LSO/Rattle review – Kavakos brings brilliance and depth to Unsuk Chin’s violin concerto

Unsuk Chin’s first violin concerto was premiered 20 years in the past. It gained her the celebrated Grawemeyer award in 2004, and introduced her music to a global viewers. Chin had determined to not write one other violin concerto, preferring to discover different instrumental mixtures, however then encountered the taking part in of Leonidas Kavakos, which advised to her a wholly contemporary manner of approaching the shape. The result's her new work for violin and orchestra, subtitled Scherben der Stille (Shards of Silence); it was co-commissioned by the London Symphony Orchestra, which received to offer the primary efficiency; Kavakos naturally was the soloist, with Simon Rattle conducting.

Chin describes the brand new concerto as “a subjective portrait of and a dialogue with Leonidas Kavakos’s musicianship”. It’s a single motion lasting round 25 minutes, and solid as a collection of usually roughly juxtaposed episodes (the “shards” of the subtitle) which develop from the thematic kernel of repeated string-crossing harmonics with which the unaccompanied violin begins the work.
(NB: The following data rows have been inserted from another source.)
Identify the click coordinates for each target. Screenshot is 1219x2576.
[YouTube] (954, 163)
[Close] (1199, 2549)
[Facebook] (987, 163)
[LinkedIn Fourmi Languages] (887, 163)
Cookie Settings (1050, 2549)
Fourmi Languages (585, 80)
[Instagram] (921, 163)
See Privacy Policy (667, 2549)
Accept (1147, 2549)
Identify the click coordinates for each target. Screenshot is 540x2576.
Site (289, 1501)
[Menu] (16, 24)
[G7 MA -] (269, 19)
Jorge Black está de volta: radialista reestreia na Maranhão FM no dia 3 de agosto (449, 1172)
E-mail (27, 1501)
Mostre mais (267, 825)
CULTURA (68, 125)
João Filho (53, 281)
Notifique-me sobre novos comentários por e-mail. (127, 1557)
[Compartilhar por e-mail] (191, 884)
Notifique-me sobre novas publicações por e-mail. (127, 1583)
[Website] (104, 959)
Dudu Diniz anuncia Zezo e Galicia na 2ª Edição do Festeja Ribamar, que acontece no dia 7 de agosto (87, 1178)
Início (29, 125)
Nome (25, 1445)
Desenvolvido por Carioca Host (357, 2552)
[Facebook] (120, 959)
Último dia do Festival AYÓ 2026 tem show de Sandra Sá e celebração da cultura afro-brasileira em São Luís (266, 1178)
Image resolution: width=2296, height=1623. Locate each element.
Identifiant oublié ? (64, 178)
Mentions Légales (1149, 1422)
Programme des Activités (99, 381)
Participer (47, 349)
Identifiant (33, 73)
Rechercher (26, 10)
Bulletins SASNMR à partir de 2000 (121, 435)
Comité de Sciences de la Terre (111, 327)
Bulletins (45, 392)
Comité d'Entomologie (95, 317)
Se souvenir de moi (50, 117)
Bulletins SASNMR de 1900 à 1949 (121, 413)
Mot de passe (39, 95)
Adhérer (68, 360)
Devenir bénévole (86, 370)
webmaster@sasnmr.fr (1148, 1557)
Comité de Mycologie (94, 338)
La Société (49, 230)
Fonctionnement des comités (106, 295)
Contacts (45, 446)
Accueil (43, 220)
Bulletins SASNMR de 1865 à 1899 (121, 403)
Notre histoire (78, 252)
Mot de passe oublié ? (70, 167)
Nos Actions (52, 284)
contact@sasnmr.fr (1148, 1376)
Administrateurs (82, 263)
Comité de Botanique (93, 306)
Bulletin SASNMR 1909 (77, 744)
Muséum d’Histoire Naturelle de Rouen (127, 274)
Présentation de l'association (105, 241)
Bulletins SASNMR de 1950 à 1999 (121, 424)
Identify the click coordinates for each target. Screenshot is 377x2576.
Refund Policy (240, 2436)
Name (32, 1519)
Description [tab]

The solo writing is strenuously demanding – Kavakos appeared completely relaxed with each one in every of its challenges – whereas the LSO relished all the standard glitter and playful fizz of Chin’s sound world. However this time there appears to be an undertow of deep seriousness to the brilliance too, which typically takes the music in unexpectedly darkish instructions.

Unsuk Chin (centre) is applauded following the world premiere of her Violin Concerto No 2, Scherben der Stille at the Barbican, London.
Unsuk Chin (centre) is applauded following the world premiere of her Violin Concerto No 2, Scherben der Stille on the Barbican, London. Photograph: Mark Allan

After the premiere Rattle paired two works that had been each accomplished in 1924, however which might hardly be extra completely different. His account of Sibelius’s Seventh Symphony appeared much less stark and implacable, much less forbidding maybe, than many interpretations, nevertheless it was imposing all the identical, and never as self-consciously moulded as a few of his different current Sibelius performances. In Bartók’s Miraculous Mandarin (the truncated “suite” from the ballet, relatively than the whole work, alas), the orchestra revelled within the rating’s vivid imagery: Bartók at his most aggressively dissonant. Some passages might maybe have been sexier, others extra violent, nevertheless it was all vastly spectacular.